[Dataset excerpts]
################
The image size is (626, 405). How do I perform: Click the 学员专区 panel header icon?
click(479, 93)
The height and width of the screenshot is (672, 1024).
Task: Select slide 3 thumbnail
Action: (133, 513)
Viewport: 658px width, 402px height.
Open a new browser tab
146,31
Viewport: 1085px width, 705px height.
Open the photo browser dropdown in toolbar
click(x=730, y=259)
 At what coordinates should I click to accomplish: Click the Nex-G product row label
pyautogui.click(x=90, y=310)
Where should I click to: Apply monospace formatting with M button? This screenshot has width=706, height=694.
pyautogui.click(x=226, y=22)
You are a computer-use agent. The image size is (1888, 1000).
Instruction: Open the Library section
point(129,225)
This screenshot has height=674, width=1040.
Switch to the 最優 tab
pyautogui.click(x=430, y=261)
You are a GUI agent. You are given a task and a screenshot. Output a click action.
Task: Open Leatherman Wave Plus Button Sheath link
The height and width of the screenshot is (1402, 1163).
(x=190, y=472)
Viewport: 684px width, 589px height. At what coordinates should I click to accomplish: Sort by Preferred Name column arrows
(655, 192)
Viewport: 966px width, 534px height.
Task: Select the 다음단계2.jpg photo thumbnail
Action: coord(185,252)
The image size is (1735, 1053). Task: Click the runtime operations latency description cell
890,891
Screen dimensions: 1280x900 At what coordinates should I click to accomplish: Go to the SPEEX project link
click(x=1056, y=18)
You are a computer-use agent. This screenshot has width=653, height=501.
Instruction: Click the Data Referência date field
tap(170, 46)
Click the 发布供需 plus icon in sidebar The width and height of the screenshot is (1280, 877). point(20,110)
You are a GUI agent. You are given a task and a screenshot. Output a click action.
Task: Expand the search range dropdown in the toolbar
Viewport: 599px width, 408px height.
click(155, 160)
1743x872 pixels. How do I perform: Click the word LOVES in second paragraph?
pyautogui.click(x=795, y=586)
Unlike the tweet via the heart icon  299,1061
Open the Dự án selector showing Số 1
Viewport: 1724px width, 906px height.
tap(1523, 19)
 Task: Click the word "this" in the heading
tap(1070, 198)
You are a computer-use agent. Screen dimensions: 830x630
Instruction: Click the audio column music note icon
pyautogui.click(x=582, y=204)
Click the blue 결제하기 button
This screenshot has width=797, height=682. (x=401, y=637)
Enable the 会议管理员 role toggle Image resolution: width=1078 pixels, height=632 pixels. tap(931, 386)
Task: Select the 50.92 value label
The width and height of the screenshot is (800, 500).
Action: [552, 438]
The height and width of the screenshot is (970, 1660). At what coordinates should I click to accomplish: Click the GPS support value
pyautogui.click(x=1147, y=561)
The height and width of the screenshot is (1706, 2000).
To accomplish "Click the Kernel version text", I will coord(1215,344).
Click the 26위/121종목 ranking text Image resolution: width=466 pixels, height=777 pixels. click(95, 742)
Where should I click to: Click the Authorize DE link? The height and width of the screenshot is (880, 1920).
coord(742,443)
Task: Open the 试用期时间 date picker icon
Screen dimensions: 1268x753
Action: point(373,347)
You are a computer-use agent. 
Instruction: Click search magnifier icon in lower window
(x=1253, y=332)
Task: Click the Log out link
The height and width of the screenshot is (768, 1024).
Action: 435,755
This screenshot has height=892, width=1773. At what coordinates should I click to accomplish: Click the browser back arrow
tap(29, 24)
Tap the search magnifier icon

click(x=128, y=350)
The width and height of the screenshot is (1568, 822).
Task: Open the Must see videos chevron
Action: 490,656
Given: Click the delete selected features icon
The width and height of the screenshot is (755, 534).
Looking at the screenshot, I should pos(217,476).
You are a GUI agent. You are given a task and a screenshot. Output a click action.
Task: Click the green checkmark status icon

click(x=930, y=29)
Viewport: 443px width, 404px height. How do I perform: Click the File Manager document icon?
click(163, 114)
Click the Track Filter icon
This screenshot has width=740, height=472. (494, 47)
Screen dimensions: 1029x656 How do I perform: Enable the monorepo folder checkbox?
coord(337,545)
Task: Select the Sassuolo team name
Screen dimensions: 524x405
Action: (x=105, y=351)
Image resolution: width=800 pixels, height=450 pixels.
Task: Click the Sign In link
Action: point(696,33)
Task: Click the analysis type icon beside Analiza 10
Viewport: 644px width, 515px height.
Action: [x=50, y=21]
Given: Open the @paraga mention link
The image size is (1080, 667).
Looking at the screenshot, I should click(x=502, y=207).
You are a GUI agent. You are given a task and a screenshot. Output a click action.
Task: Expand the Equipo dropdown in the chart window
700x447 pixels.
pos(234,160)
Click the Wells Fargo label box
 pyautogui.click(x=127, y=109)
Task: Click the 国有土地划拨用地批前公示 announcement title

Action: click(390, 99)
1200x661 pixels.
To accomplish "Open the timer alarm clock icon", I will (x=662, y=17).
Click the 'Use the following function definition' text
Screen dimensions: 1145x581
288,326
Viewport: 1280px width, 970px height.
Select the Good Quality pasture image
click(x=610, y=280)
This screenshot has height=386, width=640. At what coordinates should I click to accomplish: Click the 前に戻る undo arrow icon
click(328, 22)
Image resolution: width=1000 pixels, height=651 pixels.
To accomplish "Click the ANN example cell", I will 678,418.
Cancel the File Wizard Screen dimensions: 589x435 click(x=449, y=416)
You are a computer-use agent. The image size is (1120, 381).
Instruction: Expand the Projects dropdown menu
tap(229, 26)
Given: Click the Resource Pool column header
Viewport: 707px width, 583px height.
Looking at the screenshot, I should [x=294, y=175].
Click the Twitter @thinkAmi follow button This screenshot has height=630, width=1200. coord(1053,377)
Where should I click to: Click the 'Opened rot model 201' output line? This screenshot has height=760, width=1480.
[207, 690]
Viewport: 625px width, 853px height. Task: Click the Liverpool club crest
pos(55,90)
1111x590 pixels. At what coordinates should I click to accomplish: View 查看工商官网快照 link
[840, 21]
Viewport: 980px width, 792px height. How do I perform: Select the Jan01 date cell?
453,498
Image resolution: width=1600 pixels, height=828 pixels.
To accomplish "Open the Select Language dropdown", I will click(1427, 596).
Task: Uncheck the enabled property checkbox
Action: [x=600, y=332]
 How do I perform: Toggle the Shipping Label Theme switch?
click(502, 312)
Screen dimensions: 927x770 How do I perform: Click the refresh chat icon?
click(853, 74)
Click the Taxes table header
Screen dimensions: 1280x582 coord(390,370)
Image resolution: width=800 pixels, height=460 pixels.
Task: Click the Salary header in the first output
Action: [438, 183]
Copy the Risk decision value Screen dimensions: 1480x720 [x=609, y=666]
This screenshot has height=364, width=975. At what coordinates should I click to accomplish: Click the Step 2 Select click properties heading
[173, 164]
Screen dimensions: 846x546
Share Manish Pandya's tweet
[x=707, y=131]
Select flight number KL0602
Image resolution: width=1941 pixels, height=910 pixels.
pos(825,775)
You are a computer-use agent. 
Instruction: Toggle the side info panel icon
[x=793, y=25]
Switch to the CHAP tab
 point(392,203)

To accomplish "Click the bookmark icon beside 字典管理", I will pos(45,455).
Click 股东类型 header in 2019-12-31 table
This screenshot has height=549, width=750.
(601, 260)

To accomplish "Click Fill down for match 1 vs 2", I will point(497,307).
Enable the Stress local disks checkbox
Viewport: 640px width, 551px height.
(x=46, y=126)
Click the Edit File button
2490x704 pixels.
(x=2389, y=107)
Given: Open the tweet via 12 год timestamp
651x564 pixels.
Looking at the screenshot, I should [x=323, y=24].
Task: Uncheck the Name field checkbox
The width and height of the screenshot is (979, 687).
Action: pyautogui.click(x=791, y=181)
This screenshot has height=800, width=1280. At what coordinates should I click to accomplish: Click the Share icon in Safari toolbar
################
Among the records above, repeat exactly the line with "The image size is (1080, 667).", the line with "1200x661 pixels.", and every line in between, and only those.

REPLY TO THE EXERCISE:
The image size is (1080, 667).
Looking at the screenshot, I should click(x=502, y=207).
You are a GUI agent. You are given a task and a screenshot. Output a click action.
Task: Expand the Equipo dropdown in the chart window
700x447 pixels.
pos(234,160)
Click the Wells Fargo label box
 pyautogui.click(x=127, y=109)
Task: Click the 国有土地划拨用地批前公示 announcement title

Action: click(390, 99)
1200x661 pixels.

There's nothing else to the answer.